Karanlık, var olan ışığın yoksunluğunun sebebi…
Koşarak sahibinden kaçan kiralık muhafızın sebebi de aynı, sadakatten yoksunluk…
Saat gece yarısına varmak üzereydi. İşi öldürmek ya da daha masum şekliyle muhafaza etmek olan kişilerin gerçek isimleri bilinmezdi genellikle. Suyla’da saklardı kimliğini. Şu an aklını kurcalayan tek şey karanlık ormanda pek gideni olamayan mezarlığa yollanmaktan, sureti belli olmayan yaratıklardan çok, kendisini kiralayan barbardan kurtulma hesaplarıydı. Titriyordu. Soğuktan mı yoksa korkudan mı bilemiyordu şu an. Gecenin sessizliğini yere düşerken canının yandığını belirten sesler oldu. Ormandan çıkmıştı. Mezar hırsızlarının eşelediği bir kabre yuvarlanarak saklandı hemen.
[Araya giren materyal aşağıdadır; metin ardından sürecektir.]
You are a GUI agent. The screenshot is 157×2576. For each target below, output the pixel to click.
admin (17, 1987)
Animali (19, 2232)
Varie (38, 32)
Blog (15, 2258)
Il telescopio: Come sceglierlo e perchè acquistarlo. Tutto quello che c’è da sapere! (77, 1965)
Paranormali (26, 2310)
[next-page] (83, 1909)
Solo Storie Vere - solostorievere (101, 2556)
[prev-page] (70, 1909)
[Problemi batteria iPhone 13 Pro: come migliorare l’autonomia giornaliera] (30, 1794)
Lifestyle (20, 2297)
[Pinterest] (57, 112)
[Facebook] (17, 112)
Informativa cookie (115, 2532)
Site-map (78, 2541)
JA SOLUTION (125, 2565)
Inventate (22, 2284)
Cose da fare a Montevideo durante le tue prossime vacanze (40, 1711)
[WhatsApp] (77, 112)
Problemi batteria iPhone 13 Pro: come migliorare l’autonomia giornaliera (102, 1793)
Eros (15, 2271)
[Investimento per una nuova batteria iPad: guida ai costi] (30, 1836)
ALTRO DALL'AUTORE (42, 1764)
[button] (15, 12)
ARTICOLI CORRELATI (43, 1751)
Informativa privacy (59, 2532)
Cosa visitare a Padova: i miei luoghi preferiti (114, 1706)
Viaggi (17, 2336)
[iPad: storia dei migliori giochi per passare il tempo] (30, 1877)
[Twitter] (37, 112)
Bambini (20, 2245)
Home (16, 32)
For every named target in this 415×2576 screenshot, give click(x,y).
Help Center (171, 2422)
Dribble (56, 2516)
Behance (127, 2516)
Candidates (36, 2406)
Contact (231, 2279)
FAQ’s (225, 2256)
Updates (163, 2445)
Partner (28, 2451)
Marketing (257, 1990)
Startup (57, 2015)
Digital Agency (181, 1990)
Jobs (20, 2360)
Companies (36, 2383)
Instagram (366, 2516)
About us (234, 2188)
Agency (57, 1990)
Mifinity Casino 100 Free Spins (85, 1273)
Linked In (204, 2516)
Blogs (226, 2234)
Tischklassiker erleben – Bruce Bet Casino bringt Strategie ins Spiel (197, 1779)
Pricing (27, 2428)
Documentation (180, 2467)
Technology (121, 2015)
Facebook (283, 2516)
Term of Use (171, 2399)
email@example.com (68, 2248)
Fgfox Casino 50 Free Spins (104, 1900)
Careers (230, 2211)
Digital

Burası geniş ağaçsız bir araziydi. Mezarlığın terk edilmiş olduğu çarpık yıkık mezar taşlarından, bozulmuş mezarlardan belli oluyordu. Havada hafif sis ve ayaz vardı. Ürkütücü görünüyordu kabristan. Barbarın korkup gelmemesini umuyordu. Aslında buraya gelmek zorunda kalmıştı. Suyla azda olsa nefes alabilme şansı bulabilmişti burada. Arkasına dönüp mezar taşının ardından gizlice o herifi arıyordu. Ortalıkta çıt yoktu. Ses olmaması barbarın peşini bırakması rahatlığıyla derin bir nefes almıştı Suyla.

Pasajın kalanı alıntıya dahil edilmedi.